Haravi, “İki konuyu ele aldınız: Birincisi, Avn’ı devirmek için askeri gereklilikler mi söz konusu? Suriye ile iş birliği içinde Lübnan Ordusu aracılığıyla Avn’dan kurtulduğumuzda herkes iş birliği içinde olacak, kimse diğerine direnmeyecektir. Uluslararası düzeyde Dışişleri Bakanlığı’nda Tony Şedid (Shadid) isminde bir çalışanım var. İki gün önce Şam’daki ABD Büyükelçiliği tarafından çağrıldı. Döndüğünde yanıma gelip Dışişleri Bakanınız Faruk Şara ile görüşen Edward Djerejian ile toplantısının tutanağını okudu. Şara kararlı, Djerejian tereddütlüydü. Tony, “Devlet bir karar aldı. Suriye’den yardım talep edeceğiz” demiş. Djerejian, ona “Bu, Lübnan hükümetinin sorumluluğundadır” şeklinde cevap vermiş. Washington Büyükelçimizi aradım ve durumu sordum. Ancak konuyla ilgili bir bilgisi yok. Körfez'deki durumu öğrenmek için Milli Güvenlik Kurulu'na gittiğini söyledi. Lübnan hakkında konuştuk. Büyükelçi bana Bush’un reformlar konusunda rahat olduğunu söyledi. Nesib Lahud, ona “Haravi, Avn sorununu çözecek” demiş. ABD’li ona, Suriye’den yardım isteyecekler mi? diye sormuş. Lahud: “Evet” demiş. ABD’li : “Biz Suriye’nin yardım edip etmeyeceğini merak ediyoruz. Suriye Batı'daki imajını korumak isteyebilir. Körfez'de (Irak'ın Kuveyt işgalini sona erdirmek için) artık bir ordusu var” diye cevap vermiş.
Sözü alıp, “Bölgedeki durum şimdi karmaşık. Irak, Kuveyt’i işgal etti. Onu Kuveyt'ten çıkaracak uluslararası bir koalisyon oluşturuldu. Bir savaş patlak vermesi oldukça ciddi bir ihtimal. Bize bildirdiklerine göre ABD’liler, Lübnan’da askeri bir operasyon gerçekleştirdiğimiz takdirde Fransa’nın koalisyondan çıkmasından endişe duyuyorlar. Körfez ülkeleri de benzer bir durumda. Lübnan’da askeri bir harekât, bazı Körfez ülkelerini endişelendiriyor. Çünkü bunun Kuveyt’i kurtarma sürecini etkilemesinden korkuyorlar” dedim.
Toplantının sonunda Esed, durumu bölgesel ve uluslararası gelişmeler ışığında inceleme taahhüdünde bulundu.
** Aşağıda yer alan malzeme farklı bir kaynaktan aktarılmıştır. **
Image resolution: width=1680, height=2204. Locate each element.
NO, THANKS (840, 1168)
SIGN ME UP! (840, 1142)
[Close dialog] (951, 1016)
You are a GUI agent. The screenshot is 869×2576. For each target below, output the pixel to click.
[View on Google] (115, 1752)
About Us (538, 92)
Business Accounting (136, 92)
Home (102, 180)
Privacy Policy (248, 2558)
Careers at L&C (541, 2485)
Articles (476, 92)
Bu görüşmeden sonra Lübnan’da gerilim arttı. Avn, Lübnan’da başak bölgelere karşı da faaliyetler başlattı. Lübnan hükümeti, kontrol altına aldığı bölgeye abluka uygulama kararı aldı. Arap Komitesi ve Lübnanlı bazı önemli isimlerin yaptığı tüm girişimler Avn ile çözüme ulaşma konusunda bir başarıya ulaşamadı.
7 Ekim 1990 tarihinde Şam’daki ABD Büyükelçisi’ni davet ettim. Tutanaklara göre aramızda şöyle bir görüşme gerçekleşti:
Büyükelçi: “Elimde bir e-posta var. New York ve Washington’daki toplantıların sonuçlarını sizinle de paylaşabilirim. Lübnan konusuyla ilgili olarak konuşacak olursam; Sayın Devlet Başkanı Yardımcısı, Bakan Şara’nın, bu konuyla ilgili sizinle görüştüğünü biliyorum. Ancak daha önce bana sorduğunuz ve Washington ile görüşmemi istediğiniz Lübnan’la ilgili başka bir konu konuşmak istiyorum. Aramızda geçen konuşmayı Washington’a aktardım ve şöyle bir cevap aldım: “Şara’nın ABD Dışişleri Bakanı James Baker ile görüşmesinde General Avn’a karşı askeri güç kullanma ihtimalinin varlığından bahsetti. Baker, Şara’ya Lübnan Meselesinin Esed ile genel bir çerçevede ele alındığını hatırlattı. Herhangi bir askeri çözümden bahsedilmediğini ifade etti” dedi.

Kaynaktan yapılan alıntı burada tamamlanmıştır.